= Beginning of Section =
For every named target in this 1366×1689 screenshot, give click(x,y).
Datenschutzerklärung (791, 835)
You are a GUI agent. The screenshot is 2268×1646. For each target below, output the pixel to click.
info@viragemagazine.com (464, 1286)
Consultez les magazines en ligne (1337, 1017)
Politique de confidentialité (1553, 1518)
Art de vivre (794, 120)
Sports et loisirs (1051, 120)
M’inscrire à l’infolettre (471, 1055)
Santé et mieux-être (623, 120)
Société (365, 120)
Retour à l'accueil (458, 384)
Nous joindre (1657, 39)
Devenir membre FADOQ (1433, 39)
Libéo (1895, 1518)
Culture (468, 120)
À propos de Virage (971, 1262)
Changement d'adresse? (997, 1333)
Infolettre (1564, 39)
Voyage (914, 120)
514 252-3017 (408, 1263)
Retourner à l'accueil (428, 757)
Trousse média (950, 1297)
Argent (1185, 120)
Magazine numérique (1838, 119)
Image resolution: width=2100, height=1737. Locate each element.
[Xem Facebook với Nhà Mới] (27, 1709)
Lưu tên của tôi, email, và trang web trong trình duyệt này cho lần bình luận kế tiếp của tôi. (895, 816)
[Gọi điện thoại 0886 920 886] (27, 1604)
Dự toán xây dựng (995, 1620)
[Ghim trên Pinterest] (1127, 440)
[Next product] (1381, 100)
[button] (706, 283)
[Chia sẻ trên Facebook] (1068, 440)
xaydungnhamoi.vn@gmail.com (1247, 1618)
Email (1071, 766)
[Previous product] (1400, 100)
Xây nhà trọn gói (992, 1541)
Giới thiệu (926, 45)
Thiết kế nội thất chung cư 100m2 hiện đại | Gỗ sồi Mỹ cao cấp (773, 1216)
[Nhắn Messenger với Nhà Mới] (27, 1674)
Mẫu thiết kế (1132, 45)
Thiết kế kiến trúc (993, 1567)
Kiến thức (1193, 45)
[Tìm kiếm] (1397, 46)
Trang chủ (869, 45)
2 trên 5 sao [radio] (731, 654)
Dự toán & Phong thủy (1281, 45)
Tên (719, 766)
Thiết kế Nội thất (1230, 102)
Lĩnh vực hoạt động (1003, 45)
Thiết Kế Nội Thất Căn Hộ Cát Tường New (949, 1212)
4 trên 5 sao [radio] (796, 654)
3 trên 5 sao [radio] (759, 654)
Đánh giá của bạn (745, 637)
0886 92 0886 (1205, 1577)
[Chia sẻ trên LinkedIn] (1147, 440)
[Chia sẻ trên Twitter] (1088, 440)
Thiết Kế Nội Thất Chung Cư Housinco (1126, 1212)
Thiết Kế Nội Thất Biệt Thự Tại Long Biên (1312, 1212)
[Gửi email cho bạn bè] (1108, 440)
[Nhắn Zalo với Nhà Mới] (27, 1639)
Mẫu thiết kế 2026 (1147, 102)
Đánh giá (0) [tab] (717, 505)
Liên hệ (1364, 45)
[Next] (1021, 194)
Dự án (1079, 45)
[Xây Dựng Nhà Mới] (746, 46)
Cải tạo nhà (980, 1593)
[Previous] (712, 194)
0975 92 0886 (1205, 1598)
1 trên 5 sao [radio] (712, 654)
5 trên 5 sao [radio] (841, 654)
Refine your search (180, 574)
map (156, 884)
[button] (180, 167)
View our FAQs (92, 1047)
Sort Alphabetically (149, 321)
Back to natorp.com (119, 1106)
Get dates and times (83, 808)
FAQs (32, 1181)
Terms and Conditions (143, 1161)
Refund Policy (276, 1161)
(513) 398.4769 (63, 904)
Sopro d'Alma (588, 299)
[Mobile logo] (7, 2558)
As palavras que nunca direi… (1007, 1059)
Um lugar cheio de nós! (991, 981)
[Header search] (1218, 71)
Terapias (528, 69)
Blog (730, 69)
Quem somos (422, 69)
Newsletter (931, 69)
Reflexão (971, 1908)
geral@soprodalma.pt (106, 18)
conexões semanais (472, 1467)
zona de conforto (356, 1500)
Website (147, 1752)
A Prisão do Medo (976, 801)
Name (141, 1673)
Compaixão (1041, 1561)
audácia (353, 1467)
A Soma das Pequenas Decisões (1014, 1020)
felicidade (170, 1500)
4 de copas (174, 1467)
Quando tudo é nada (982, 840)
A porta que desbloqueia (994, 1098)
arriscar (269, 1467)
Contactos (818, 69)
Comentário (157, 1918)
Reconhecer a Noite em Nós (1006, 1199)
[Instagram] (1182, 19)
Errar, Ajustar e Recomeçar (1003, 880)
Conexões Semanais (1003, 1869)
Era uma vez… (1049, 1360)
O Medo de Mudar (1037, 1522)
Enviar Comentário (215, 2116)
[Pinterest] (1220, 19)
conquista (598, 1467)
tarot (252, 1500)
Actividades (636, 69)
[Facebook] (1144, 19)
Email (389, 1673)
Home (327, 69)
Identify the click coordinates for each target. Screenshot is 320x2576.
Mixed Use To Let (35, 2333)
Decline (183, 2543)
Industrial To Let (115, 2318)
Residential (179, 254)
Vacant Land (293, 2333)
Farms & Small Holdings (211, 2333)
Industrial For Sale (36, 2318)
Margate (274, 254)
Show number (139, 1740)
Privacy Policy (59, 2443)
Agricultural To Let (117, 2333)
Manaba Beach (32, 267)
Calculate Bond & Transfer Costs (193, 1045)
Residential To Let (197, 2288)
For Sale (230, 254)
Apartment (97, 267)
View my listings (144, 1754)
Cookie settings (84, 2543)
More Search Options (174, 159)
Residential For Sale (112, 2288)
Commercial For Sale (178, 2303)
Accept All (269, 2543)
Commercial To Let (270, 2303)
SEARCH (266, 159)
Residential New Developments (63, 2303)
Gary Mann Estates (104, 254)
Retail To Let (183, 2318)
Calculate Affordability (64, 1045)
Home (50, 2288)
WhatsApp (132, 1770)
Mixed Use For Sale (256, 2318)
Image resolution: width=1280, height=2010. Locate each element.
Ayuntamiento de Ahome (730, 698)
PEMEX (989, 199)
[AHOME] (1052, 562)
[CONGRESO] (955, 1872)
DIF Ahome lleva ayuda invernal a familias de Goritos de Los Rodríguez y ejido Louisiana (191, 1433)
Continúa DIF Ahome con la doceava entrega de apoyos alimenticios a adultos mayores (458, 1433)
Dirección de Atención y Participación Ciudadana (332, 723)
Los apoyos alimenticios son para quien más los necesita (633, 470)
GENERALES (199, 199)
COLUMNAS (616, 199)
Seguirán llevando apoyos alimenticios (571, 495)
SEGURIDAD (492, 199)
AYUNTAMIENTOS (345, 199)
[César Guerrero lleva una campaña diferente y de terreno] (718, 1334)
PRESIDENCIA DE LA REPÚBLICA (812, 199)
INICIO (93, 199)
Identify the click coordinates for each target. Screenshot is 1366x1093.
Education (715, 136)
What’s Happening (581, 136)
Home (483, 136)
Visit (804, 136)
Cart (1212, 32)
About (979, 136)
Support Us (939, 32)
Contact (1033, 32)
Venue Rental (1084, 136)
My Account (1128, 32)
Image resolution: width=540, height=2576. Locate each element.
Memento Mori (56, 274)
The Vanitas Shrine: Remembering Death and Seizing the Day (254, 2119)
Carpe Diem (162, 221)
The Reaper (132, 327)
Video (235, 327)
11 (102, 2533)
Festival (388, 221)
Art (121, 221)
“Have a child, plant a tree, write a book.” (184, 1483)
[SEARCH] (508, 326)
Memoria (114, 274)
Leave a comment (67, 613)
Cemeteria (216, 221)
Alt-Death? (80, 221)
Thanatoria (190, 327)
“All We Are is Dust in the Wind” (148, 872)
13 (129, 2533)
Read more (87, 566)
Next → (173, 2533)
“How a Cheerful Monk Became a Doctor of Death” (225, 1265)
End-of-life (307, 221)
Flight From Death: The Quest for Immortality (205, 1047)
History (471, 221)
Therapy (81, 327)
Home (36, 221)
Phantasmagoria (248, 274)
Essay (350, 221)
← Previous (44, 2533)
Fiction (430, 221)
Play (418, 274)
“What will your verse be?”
= End of Section =
Set down again, word for word, the stretch of records from the line with "Alt-Death? (80, 221)" to the line with "Play (418, 274)", both of those lines included.

- _Answer to this exercise_
Alt-Death? (80, 221)
Thanatoria (190, 327)
“All We Are is Dust in the Wind” (148, 872)
13 (129, 2533)
Read more (87, 566)
Next → (173, 2533)
“How a Cheerful Monk Became a Doctor of Death” (225, 1265)
End-of-life (307, 221)
Flight From Death: The Quest for Immortality (205, 1047)
History (471, 221)
Therapy (81, 327)
Home (36, 221)
Phantasmagoria (248, 274)
Essay (350, 221)
← Previous (44, 2533)
Fiction (430, 221)
Play (418, 274)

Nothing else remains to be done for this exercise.